YOUR OBJECTIVE>
Change every occurrence of "Locate an element on the screen" to "Find an element on the screen" throughout the records below. Reproduce all lines otherwise unchanged.

(Stored items)
"""

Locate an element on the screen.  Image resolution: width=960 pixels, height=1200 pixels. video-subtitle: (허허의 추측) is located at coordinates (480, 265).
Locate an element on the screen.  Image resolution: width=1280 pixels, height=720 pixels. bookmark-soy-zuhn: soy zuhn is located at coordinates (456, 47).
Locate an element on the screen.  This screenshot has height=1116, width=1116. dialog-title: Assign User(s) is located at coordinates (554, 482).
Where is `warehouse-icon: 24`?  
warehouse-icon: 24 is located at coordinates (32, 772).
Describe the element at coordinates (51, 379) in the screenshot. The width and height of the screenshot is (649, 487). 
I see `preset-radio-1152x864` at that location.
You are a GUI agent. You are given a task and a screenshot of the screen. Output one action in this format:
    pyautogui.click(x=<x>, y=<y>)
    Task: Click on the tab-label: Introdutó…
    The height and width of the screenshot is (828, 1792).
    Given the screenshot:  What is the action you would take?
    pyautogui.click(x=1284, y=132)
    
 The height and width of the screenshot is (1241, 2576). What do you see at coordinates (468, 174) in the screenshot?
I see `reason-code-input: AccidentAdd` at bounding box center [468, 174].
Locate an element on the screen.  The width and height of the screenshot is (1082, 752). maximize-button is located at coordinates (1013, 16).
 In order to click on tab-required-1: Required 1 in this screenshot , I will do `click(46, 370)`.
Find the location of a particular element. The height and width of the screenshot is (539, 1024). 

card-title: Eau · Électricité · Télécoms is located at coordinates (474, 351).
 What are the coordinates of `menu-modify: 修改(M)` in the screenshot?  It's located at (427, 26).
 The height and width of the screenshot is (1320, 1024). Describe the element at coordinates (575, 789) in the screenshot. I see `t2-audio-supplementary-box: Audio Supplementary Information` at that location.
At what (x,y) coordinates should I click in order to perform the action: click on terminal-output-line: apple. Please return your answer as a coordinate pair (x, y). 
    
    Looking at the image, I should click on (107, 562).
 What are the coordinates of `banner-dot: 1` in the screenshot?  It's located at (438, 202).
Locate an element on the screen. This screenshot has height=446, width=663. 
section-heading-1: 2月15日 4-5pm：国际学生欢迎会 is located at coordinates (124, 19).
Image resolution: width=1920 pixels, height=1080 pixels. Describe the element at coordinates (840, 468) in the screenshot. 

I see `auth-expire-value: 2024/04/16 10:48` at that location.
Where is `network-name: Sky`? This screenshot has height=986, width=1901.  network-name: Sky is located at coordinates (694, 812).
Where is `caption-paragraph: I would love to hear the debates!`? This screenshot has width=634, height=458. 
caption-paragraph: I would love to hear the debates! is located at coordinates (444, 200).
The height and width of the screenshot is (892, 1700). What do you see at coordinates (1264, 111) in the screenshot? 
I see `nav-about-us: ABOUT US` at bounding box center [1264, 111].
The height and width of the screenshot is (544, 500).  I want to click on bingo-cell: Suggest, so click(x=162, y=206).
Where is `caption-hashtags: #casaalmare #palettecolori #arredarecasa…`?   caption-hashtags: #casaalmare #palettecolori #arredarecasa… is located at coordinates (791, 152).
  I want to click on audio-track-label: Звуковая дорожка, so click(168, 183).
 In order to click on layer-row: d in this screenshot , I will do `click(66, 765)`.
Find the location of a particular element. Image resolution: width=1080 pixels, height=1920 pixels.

"""

RESPONSE BOX>
Find an element on the screen.  Image resolution: width=960 pixels, height=1200 pixels. video-subtitle: (허허의 추측) is located at coordinates (480, 265).
Find an element on the screen.  Image resolution: width=1280 pixels, height=720 pixels. bookmark-soy-zuhn: soy zuhn is located at coordinates (456, 47).
Find an element on the screen.  This screenshot has height=1116, width=1116. dialog-title: Assign User(s) is located at coordinates (554, 482).
Where is `warehouse-icon: 24`?  
warehouse-icon: 24 is located at coordinates (32, 772).
Describe the element at coordinates (51, 379) in the screenshot. The width and height of the screenshot is (649, 487). 
I see `preset-radio-1152x864` at that location.
You are a GUI agent. You are given a task and a screenshot of the screen. Output one action in this format:
    pyautogui.click(x=<x>, y=<y>)
    Task: Click on the tab-label: Introdutó…
    The height and width of the screenshot is (828, 1792).
    Given the screenshot:  What is the action you would take?
    pyautogui.click(x=1284, y=132)
    
 The height and width of the screenshot is (1241, 2576). What do you see at coordinates (468, 174) in the screenshot?
I see `reason-code-input: AccidentAdd` at bounding box center [468, 174].
Find an element on the screen.  The width and height of the screenshot is (1082, 752). maximize-button is located at coordinates (1013, 16).
 In order to click on tab-required-1: Required 1 in this screenshot , I will do `click(46, 370)`.
Find the location of a particular element. The height and width of the screenshot is (539, 1024). 

card-title: Eau · Électricité · Télécoms is located at coordinates (474, 351).
 What are the coordinates of `menu-modify: 修改(M)` in the screenshot?  It's located at (427, 26).
 The height and width of the screenshot is (1320, 1024). Describe the element at coordinates (575, 789) in the screenshot. I see `t2-audio-supplementary-box: Audio Supplementary Information` at that location.
At what (x,y) coordinates should I click in order to perform the action: click on terminal-output-line: apple. Please return your answer as a coordinate pair (x, y). 
    
    Looking at the image, I should click on (107, 562).
 What are the coordinates of `banner-dot: 1` in the screenshot?  It's located at (438, 202).
Find an element on the screen. This screenshot has height=446, width=663. 
section-heading-1: 2月15日 4-5pm：国际学生欢迎会 is located at coordinates (124, 19).
Image resolution: width=1920 pixels, height=1080 pixels. Describe the element at coordinates (840, 468) in the screenshot. 

I see `auth-expire-value: 2024/04/16 10:48` at that location.
Where is `network-name: Sky`? This screenshot has height=986, width=1901.  network-name: Sky is located at coordinates (694, 812).
Where is `caption-paragraph: I would love to hear the debates!`? This screenshot has width=634, height=458. 
caption-paragraph: I would love to hear the debates! is located at coordinates (444, 200).
The height and width of the screenshot is (892, 1700). What do you see at coordinates (1264, 111) in the screenshot? 
I see `nav-about-us: ABOUT US` at bounding box center [1264, 111].
The height and width of the screenshot is (544, 500).  I want to click on bingo-cell: Suggest, so click(x=162, y=206).
Where is `caption-hashtags: #casaalmare #palettecolori #arredarecasa…`?   caption-hashtags: #casaalmare #palettecolori #arredarecasa… is located at coordinates (791, 152).
  I want to click on audio-track-label: Звуковая дорожка, so click(168, 183).
 In order to click on layer-row: d in this screenshot , I will do `click(66, 765)`.
Find the location of a particular element. Image resolution: width=1080 pixels, height=1920 pixels.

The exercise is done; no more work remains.